*How to complete this task:* Below are records; count the lines among them that include the string "agent", and state only the number.

*Extracted entries:*
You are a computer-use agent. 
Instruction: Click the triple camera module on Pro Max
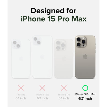pyautogui.click(x=81, y=42)
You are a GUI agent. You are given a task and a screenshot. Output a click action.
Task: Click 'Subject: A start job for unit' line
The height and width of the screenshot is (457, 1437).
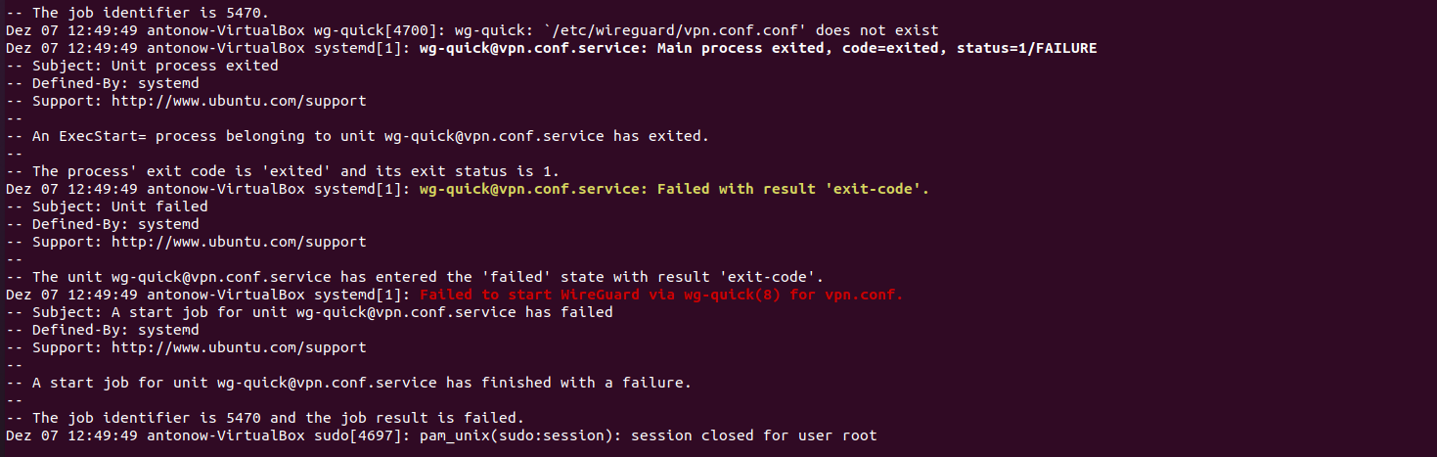(x=309, y=312)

*Exercise solution:* 2